[GIVEN DATA]
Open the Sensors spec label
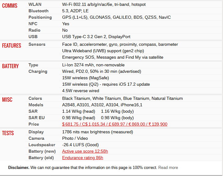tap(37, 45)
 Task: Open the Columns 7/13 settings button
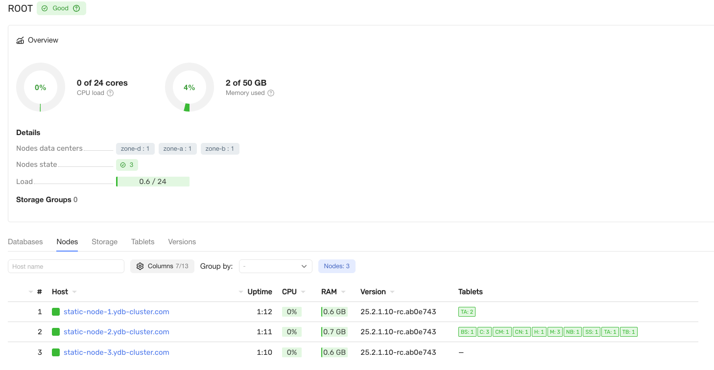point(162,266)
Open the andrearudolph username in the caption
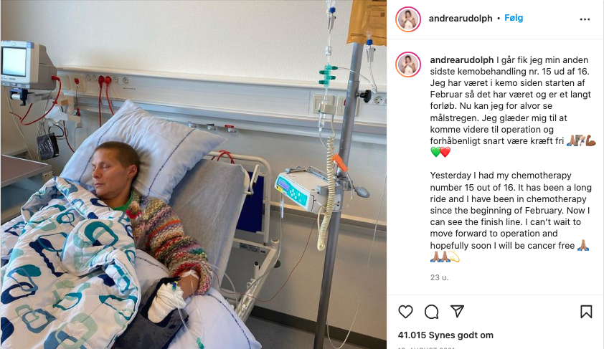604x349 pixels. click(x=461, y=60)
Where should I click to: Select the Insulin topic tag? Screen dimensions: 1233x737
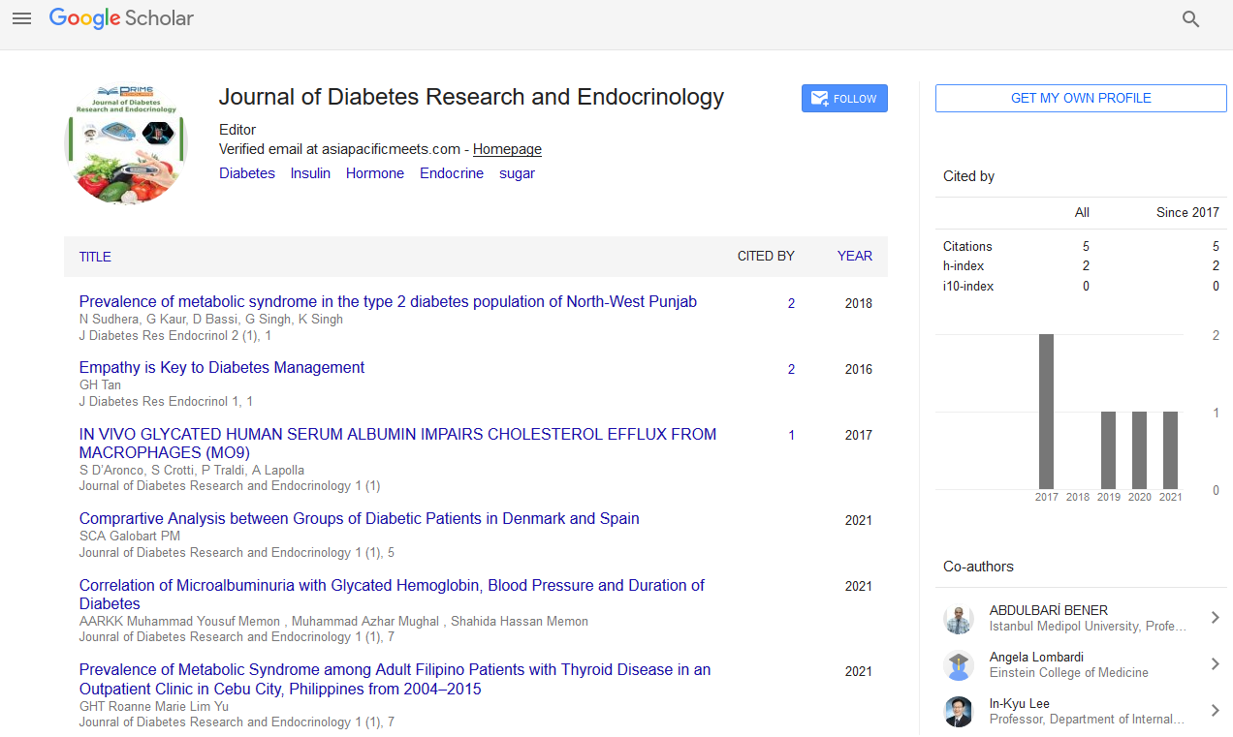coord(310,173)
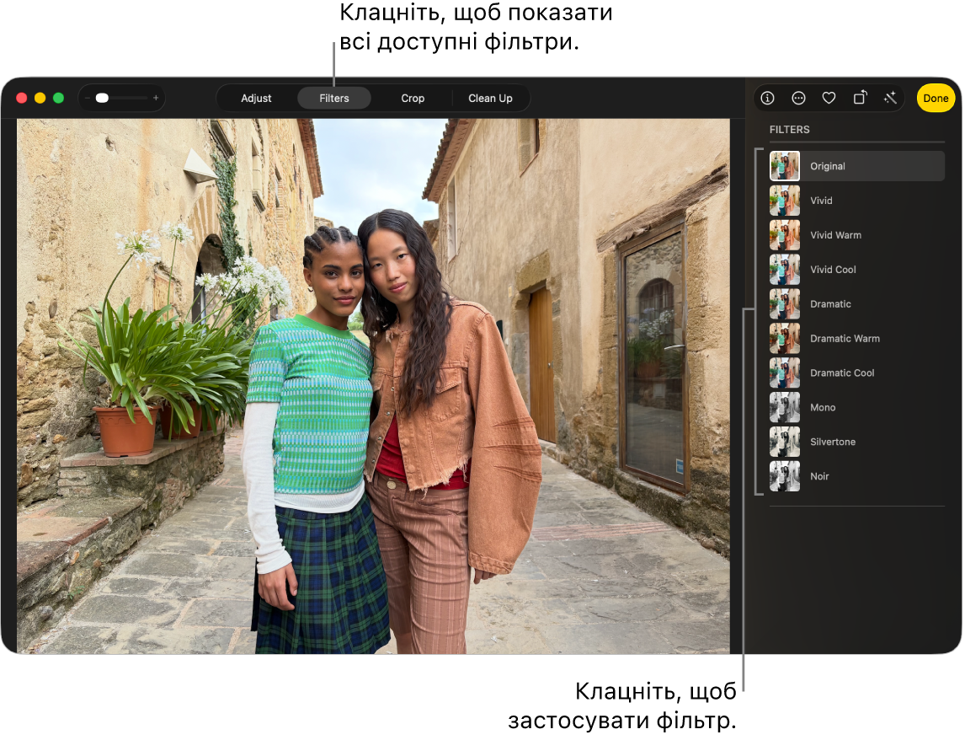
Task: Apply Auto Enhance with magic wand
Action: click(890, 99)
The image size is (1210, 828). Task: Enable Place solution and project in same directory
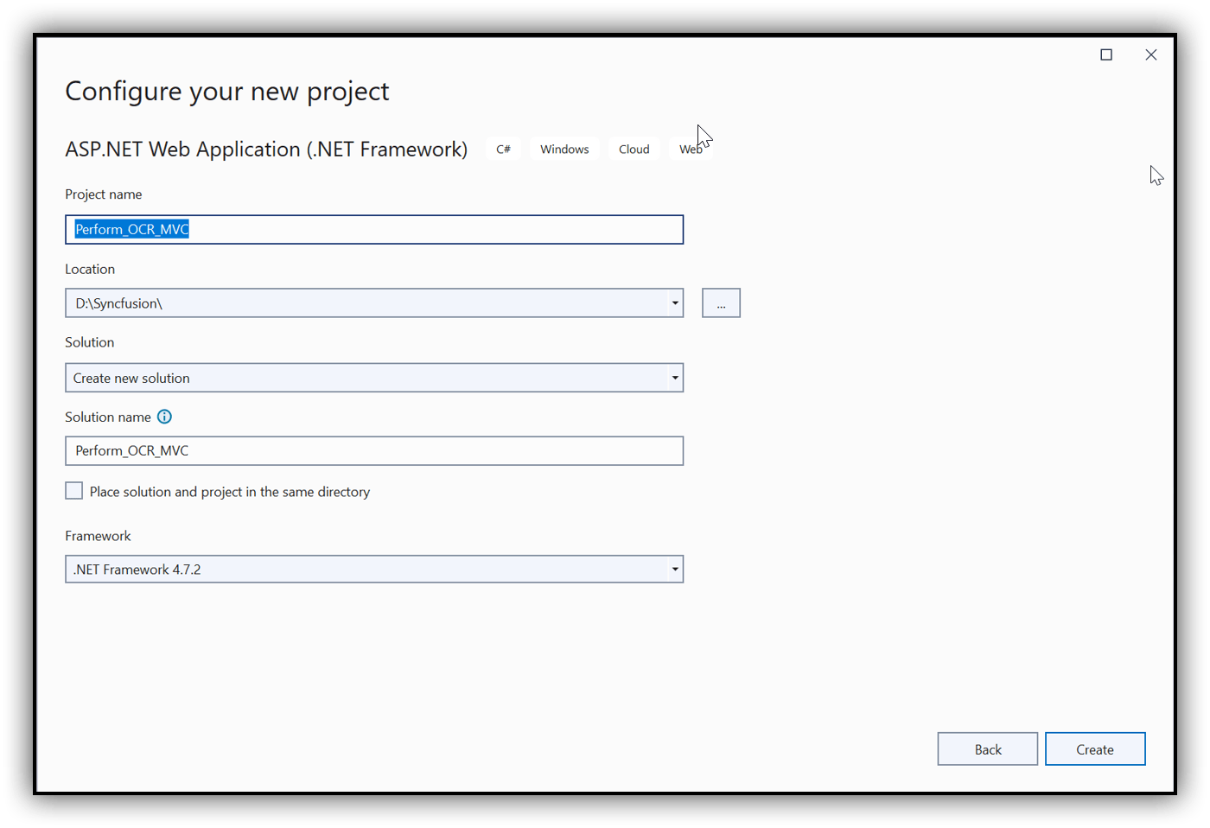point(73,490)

[HOW TO COMPLETE THIS TASK] Having located the line with "The image size", transcribe exactly and only the lines from it to the final line of the material, skipping the pictures.

[WRITTEN RESPONSE]
The image size is (1210, 828). Task: Enable Place solution and project in same directory
point(73,490)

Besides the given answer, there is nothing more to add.